_TUJUAN 1_
Jawablah pertanyaan berikut berdasarkan bacaan tentang padi organik di Ngawi.
(a) Apa jabatan Budi Sulistiyono?
(b) Siapa nama Ketua DPRD yang mendampingi panen raya itu?
(c) Berapa luas hamparan sawah yang tersedia di Ngawi?

_BACAAN_

------------------------------------------------------------------------

Bupati Ngawi Budi Sulistiyono (ketiga dari kanan) didampingi Ketua DPRD Dwi Rianto Jatmiko (kedua dari kanan) dan Wakil Bupati Oni Anwar (ketiga dari kiri)bersama melakukan panen raya padi organik seluas 20 hektar di Dusun Katak, Desa Kletekan, Kabupaten Ngawi, Jawa Timur, Senin, 14 November 2016 – Foto: JIBI/Nurudin Abdullah
Pemerintah Kabupaten Ngawi, Jawa Timur siap menjadi sentra produksi padi organik standar nasional untuk mengisi pasar dalam dan luar negeri yang cenderung terus meningkat.
Seperti dilansir Bisnis.com , Budi Sulistiyono, Bupati Ngawi, mengatakan kesiapan tersebut didasari atas ketersediaan hamparan sawah yang mencapai 50.000 ha baru tergarap untuk tanaman pagi organik sekitar 50 hektar pada tahun ini.
[quote]
“Hamparan sawahnya tersedia cukup luas di Ngawi, potensi pasarnya sangat bagus cenderung meningkat, kesiapan petani untuk beralih menanam dari padi konfensional ke padi organik juga cukup tinggi,” katanya, Senin (14/11/2016).
[/quote]
Dia menyampaikan hal itu seusai panen raya padi organik di Dusun Gatak, Desa Kletekan, Kabupaten Ngawi Jawa Timur. Luas areal pengembangan desa pertanian organik padi di Dusun Gatak itu mencapai 20 hektar.

------------------------------------------------------------------------

_CATATAN DITAMPILKAN_

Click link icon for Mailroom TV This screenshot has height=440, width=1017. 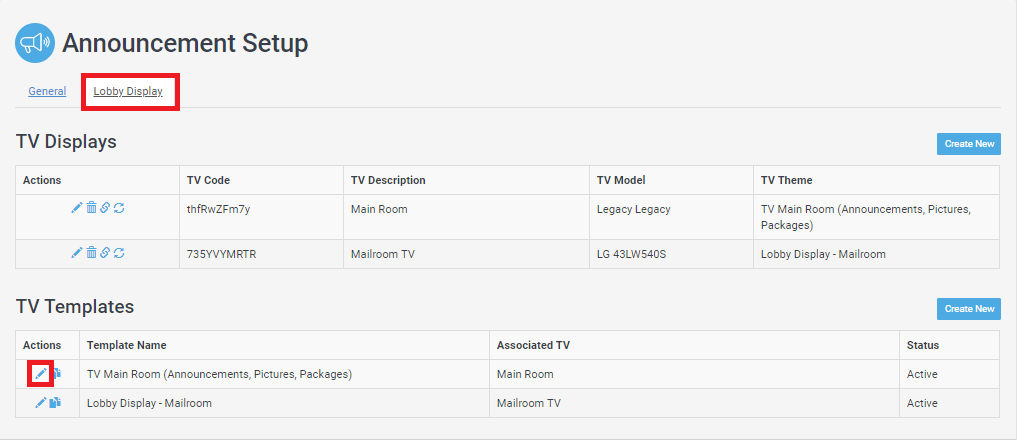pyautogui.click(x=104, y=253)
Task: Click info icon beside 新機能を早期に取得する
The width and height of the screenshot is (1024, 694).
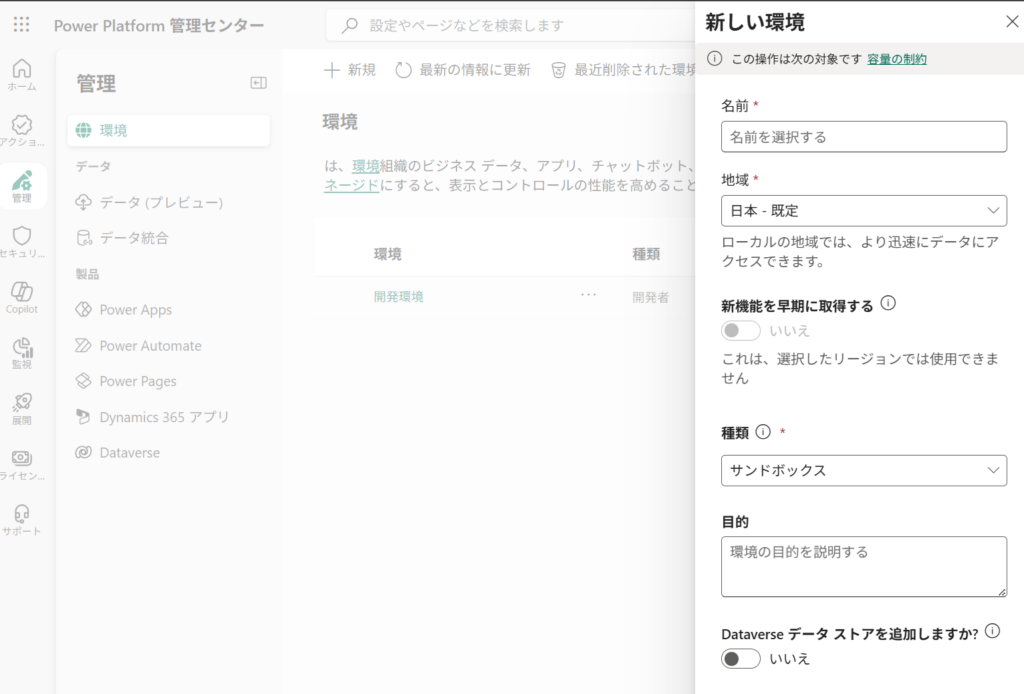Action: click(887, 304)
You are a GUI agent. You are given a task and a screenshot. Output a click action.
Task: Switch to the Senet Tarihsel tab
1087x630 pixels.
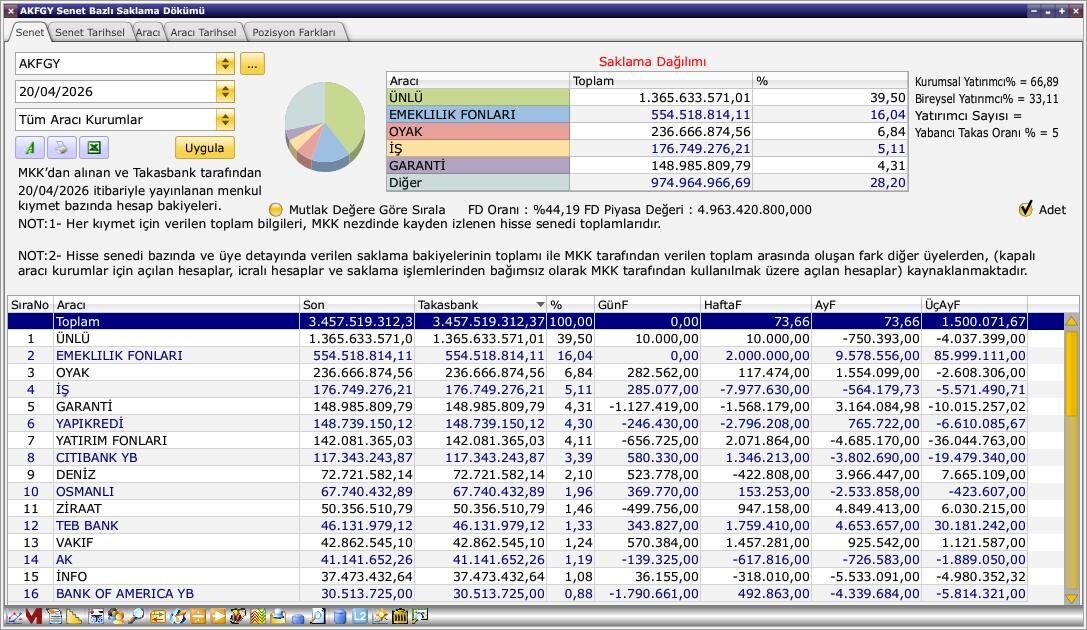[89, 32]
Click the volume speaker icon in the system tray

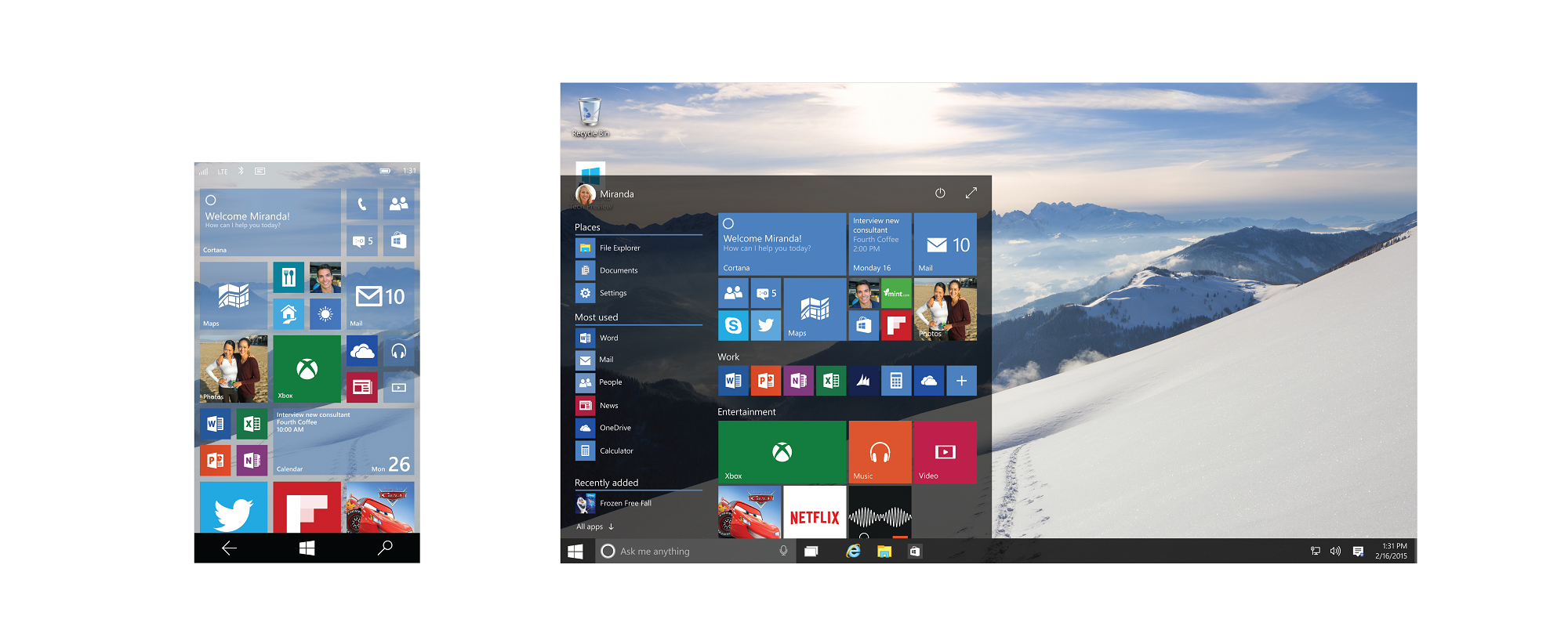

------------------------------------------------------------------------

_TUJUAN 2_
Perbarui bagian catatan yang dimulai dari baris berisi "Task: Click info icon beside 新機能を早期に取得する" hingga akhir catatan. Ganti "icon" dengan "symbol", biarkan selebihnya tidak berubah, dan jangan sertakan gambar dalam jawaban.

_PENYELESAIAN 1_
(a) Bupati Ngawi.
(b) Dwi Rianto Jatmiko.
(c) 50.000 ha.

_PENYELESAIAN 2_
Task: Click info symbol beside 新機能を早期に取得する
The width and height of the screenshot is (1024, 694).
Action: click(887, 304)
You are a GUI agent. You are given a task and a screenshot. Output a click action.
Task: Switch to the Senet Tarihsel tab
1087x630 pixels.
[89, 32]
Click the volume speaker symbol in the system tray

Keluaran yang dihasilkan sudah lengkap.